Seorang bernama Dino tinggal disebuah rumah yang indah, ia membangunnya dengan uangnya sendiri dan pada hari pertama dimusim panas Dino pulang kerumah setelah lelah seharian bekerja. Yang Dino inginkan begitu sampai dirumah adalah beristirayhat dan menyejukan diri. Maka ia menyalahkan pendingin ruangannya (AC) sampai pada suhu maksimal. Mungkin yang ada didalam pikirannya, ia sadar bahwa bulan depan tagihan listriknya akan bertambah 1-2$. Padahal sebenarnya tagiahan satu sampai dua dolar tersebut tidak cukup baginya untuk menggenjot pendingin ruangannya. Yang tidak terpikir oleh Dino adalah asap hitam dari instalasi pembangkit listrik yang membakar batu bara untuk memanaskan air agar menghasilkan uap bertekanan yang bertugas memutar turbin penggerak generator yang menghasilkan listrik untuk mendinginkan ruangannya.
Tidak terpikir pula olehnya biaya yang harus ditanggung
oleh lingkungan terkait dengan penambahan dan pengangkutan batu bara atau
tentang bahaya-bahaya yang ada dibalik kegiatan itu. Di AS lebih dari 100.000
pekerja tambang batu bara telah tewas dalam pekerjaan selama abad yang lalu,
dengan sekitar 200.000 pekerja lagi yang meninggal belakangan akibat penyakit
paru-paru. Itu semua tadi dianggap eksternalitas. Untungnya, kematian akibat
pertambangan telah menurun tajam di AS, sampai ke angka rata-rata sekarang
sekitar 35 jiwa pertahun. Akan tetapi jika Dino kebetulan tinggal di RRC,
eksternalitas dalam wujud kematian pekerja tambang akan jauh lebih banyak.

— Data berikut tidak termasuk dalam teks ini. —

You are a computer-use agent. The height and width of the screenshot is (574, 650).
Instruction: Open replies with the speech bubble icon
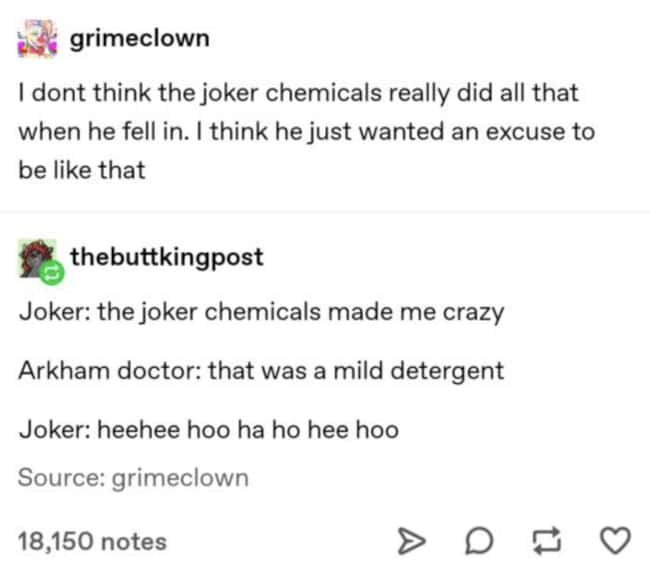[479, 541]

Kurang lebih sekitar 3.000 pekerja tambang batu bara di RRC yang tewas karena
kecelakaan kerja setiap tahunnya.
Sulit menyalahkan orang seperti Dino hanya karena tidak
memikirkan eksternalitas-eksternalitas yang ada. Teknologi modern begitu
canggih sehingga sering menghamburkan biaya-biaya yang terkait dengan konsumsi
kita. Secara kasatmata, listrik yang mengoperasikan penyejuk udara (AC) yang
digunakan Dino tidak kotor sama sekali. Energi itu muncul secara ajaib seperti
dalam dongeng. Kalau orang seperti Dino didunia ini hanya beberapa, atau bahkan
hanya beberapa juta, tidak seorang pun harus pusing karenanya. Akan tetapi
karena populasi dunia dengan pesat menuju 7 miliar, semua eksternalitas tadi
tidak dapat diabaikan begitu saja. Lalu siapa yang akan membayar semua itu?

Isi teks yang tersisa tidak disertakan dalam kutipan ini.